*Consignes:*
1. Dites si chacune des affirmations suivantes concorde avec le texte sur Gaza, en répondant par oui ou par non et en citant mot pour mot les mots du texte qui tranchent. (a) Amal a attendu trois mois avant de consulter un médecin ORL à l’hôpital al-Shifa. (b) Les prestations d’invalidité de Wael s’élèvent à environ 200 dollars par mois. (c) La famille n’a plus mangé de viande depuis 18 mois.
2. Recopiez à l’identique tout le passage du texte sur Gaza qui va de « Nourriture ou médicaments » jusqu’à « de tintements (acouphènes). ».

[Texte proposé]

Nourriture ou médicaments ? Le choix brutal de Gaza
« Pour les pauvres à Gaza, aller chez le médecin est souvent le dernier recours », dit un chirurgien orthopédiste. « Le principal combat, ici, c’est pour la nourriture. »
Ola Mousa (*), 14 avril 2023
Amal Bahar a dû attendre trois mois avant de pouvoir consulter un médecin du département d’otorhinolaryngologie (ORL) de l’hôpital al-Shifa, à Gaza-Ville.
Pendant tout ce temps, elle a souffert de tintements (acouphènes).
« J’ai en permanence un tintement dans l’oreille », a-t-elle dit. « Par moments, la douleur s’intensifie et se mue en véritable migraine. »
La douleur, a-t-elle remarqué, peut être particulièrement aiguë dans la soirée.
Du fait qu’al-Shifa est une institution publique, Amal a finalement pu voir un médecin sur place, gratuitement. Mais, vu que les ressources de l’hôpital sont limitées et soumises à de fortes demandes, il lui a fallu patienter longtemps avant d’obtenir un rendez-vous.
Plus tôt elle aurait pu recevoir un traitement, mieux cela aurait été. Mais, tant Amal, 50 ans, que son mari Wael, 55 ans, sont sans emploi et ils ne peuvent donc payer ces notes.
Le couple doit compter sur les prestations d’invalidité que Wael reçoit de l’Autorité palestinienne. Cela équivaut à peu près à 110 dollars par mois.
Il y a deux ans, il a eu un accident sur le chantier où il travaillait. Il en était sorti avec la jambe droite vilainement amochée.
Amal allait devoir payer quelque 22 dollars pour une consultation chez un spécialiste, dans une clinique privée. Il lui faut aussi acheter des médicaments dans les pharmacies et il peut lui en coûter 40 dollars par semaine.
Leurs conditions économiques particulièrement difficiles ont obligé Wael, Amal et leurs quatre fils à se passer de bien des sortes d’aliments. Ils n’ont plus mangé de viande depuis les 18 derniers mois.
« La pauvreté détruit ma famille », dit Amal. « Et ma maladie et tout le stress de mon existence me détruisent la santé. »
Le blocus total de Gaza – imposé par Israël depuis 2007 – a provoqué des problèmes majeurs dans le système des soins de santé.
Les stocks des médicaments essentiels sont sérieusement démunis depuis longtemps.

[/Texte proposé]
[Lignes fournies]

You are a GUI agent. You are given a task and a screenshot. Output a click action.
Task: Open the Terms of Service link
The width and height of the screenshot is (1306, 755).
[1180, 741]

[/Lignes fournies]
[Lignes fournies]

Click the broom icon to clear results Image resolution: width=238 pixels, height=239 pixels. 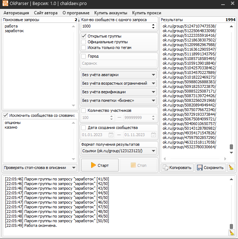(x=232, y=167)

[/Lignes fournies]

*Réponses:*
1.
(a) Oui : « Amal Bahar a dû attendre trois mois avant de pouvoir consulter un médecin du département d’otorhinolaryngologie (ORL) de l’hôpital al-Shifa »
(b) Non : « Cela équivaut à peu près à 110 dollars par mois. »
(c) Oui : « Ils n’ont plus mangé de viande depuis les 18 derniers mois. »

2.
Nourriture ou médicaments ? Le choix brutal de Gaza
« Pour les pauvres à Gaza, aller chez le médecin est souvent le dernier recours », dit un chirurgien orthopédiste. « Le principal combat, ici, c’est pour la nourriture. »
Ola Mousa (*), 14 avril 2023
Amal Bahar a dû attendre trois mois avant de pouvoir consulter un médecin du département d’otorhinolaryngologie (ORL) de l’hôpital al-Shifa, à Gaza-Ville.
Pendant tout ce temps, elle a souffert de tintements (acouphènes).